(Records from a collection)
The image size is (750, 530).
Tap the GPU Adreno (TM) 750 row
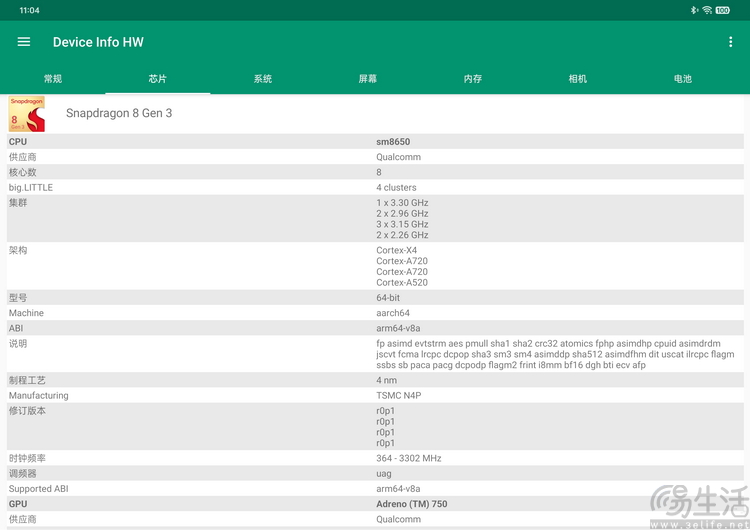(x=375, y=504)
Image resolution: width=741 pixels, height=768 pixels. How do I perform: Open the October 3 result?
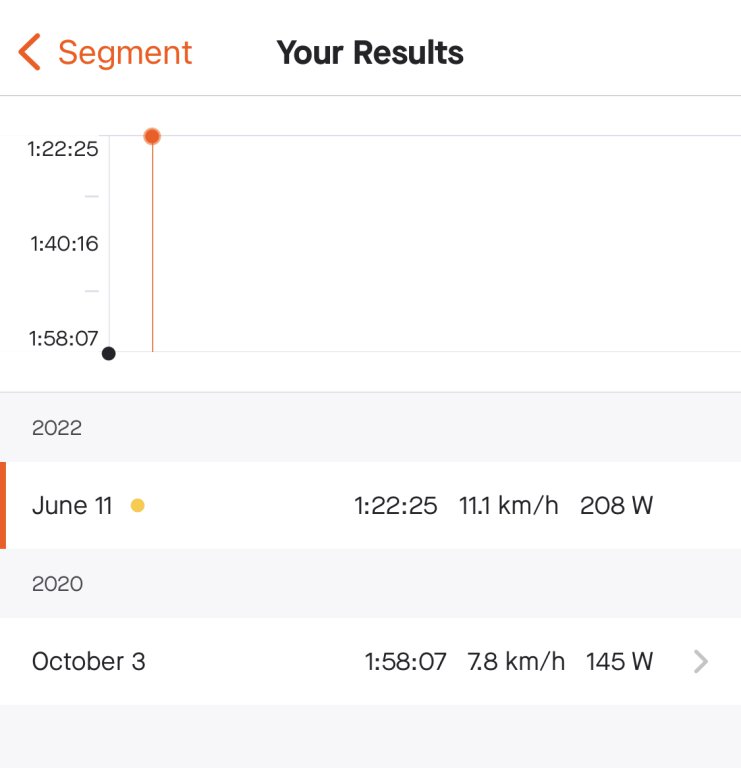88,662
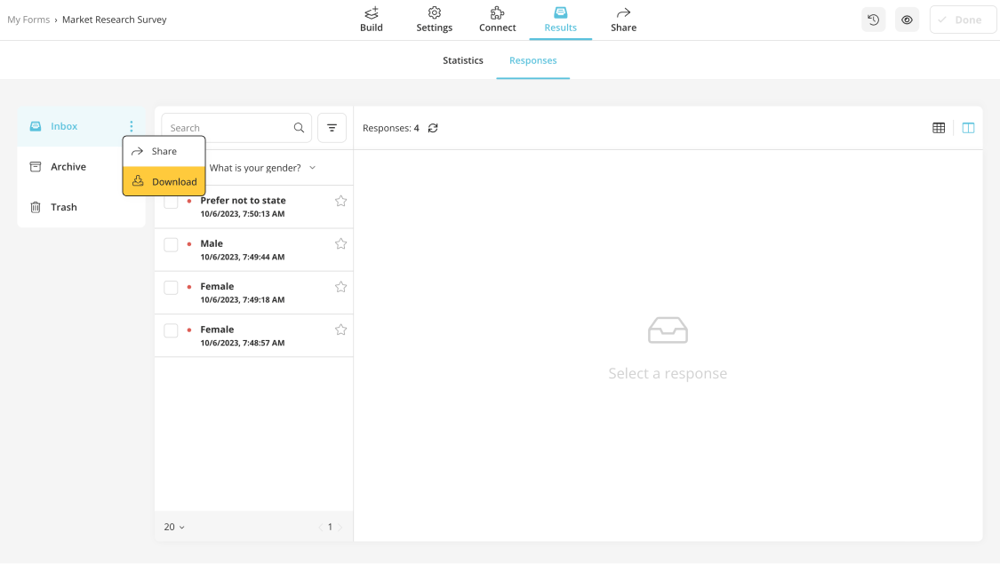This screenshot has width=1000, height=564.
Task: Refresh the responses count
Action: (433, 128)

### TASK DETAILS
The entries above are to be returned exactly, without their pictures.

### ANSWER TO THE PROBLEM
The image size is (750, 530).
Tap the GPU Adreno (TM) 750 row
(x=375, y=504)
Image resolution: width=741 pixels, height=768 pixels. How do I perform: Open the October 3 result?
88,662
This screenshot has width=1000, height=564.
Task: Refresh the responses count
Action: (433, 128)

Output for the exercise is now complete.